María Aguirre
La vida de Mette- Marit no ha sido un camino fácil. Nació el 19 de agosto de 1973 en un pequeño pueblo costero de Noruega, pero enseguida tuvo que trasladarse a Australia cuando sus padres se divorciaron y ella solo tenía 11 años. Quien la iba a decir que acabaría convertirse en la futura reina de Noruega.
Es la pequeña de 5 hermanos, y tras intentar labrarse un futuro, tuvo que dejar sus estudios para ponerse a trabajar de camarera cuando se quedó embarazada de su primer hijo Marius en 1997. Fue entonces cuando conoció al futuro heredero de la corona noruega, el príncipe Haakon, en un festival de rock.
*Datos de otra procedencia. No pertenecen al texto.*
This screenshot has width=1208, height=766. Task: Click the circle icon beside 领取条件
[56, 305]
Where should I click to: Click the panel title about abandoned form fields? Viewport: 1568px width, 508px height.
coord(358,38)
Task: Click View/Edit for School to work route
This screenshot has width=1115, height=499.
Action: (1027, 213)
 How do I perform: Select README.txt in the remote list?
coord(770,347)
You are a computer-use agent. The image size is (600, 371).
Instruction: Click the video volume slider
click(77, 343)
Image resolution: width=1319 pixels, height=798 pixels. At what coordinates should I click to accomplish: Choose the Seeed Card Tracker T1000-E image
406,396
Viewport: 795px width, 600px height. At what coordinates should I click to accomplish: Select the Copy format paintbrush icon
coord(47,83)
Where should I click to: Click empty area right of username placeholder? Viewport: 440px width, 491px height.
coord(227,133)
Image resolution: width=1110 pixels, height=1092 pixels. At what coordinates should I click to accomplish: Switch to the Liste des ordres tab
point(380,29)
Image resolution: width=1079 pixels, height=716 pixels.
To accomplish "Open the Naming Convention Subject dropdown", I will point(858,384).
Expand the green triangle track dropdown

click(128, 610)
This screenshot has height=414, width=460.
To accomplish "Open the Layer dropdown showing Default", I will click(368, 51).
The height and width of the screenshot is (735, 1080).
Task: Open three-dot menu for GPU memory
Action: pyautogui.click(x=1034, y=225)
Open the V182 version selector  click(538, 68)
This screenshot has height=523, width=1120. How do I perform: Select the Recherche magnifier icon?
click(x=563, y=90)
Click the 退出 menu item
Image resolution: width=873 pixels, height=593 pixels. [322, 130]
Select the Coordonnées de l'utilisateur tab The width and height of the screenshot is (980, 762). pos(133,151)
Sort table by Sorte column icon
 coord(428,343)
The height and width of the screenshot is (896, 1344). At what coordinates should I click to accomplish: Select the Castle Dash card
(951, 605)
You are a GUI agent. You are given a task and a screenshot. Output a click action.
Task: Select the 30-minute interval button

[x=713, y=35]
Entre ellos surgió el amor, hasta tal punto que el Príncipe dejó el Palacio por irse a vivir con Mette - Marit y el hijo de ésta a un discreto piso de Oslo. Enseguida se hizo pública la relación y tuvieron que hacer frente a numerosas críticas que venían de diferentes ámbitos.
Nunca antes un príncipe estuvo a punto de renunciar a la corona por amor, y mucho menos por una mujer sin sangre real y que además era madre soltera. Pero lo cierto es que Mette – Marit y Haakon hicieron oídos sordos a las críticas y contrajeron matrimonio en el año 2001 en la catedral de Oslo. Fruto de este matrimonio son Ingrid Alexandra y Severre, los dos hijos de la pareja que nacieron en 2003 y 2005 respectivamente.
En la actualidad, Mette – Marit además de cumplir con sus obligaciones como princesa, ha decidido retomar sus estudios en la facultad de artes y ciencias sociales de la universidad de Oslo, y sobretodo ha conseguido conquistar el corazón de los noruegos con su valentía y discreción.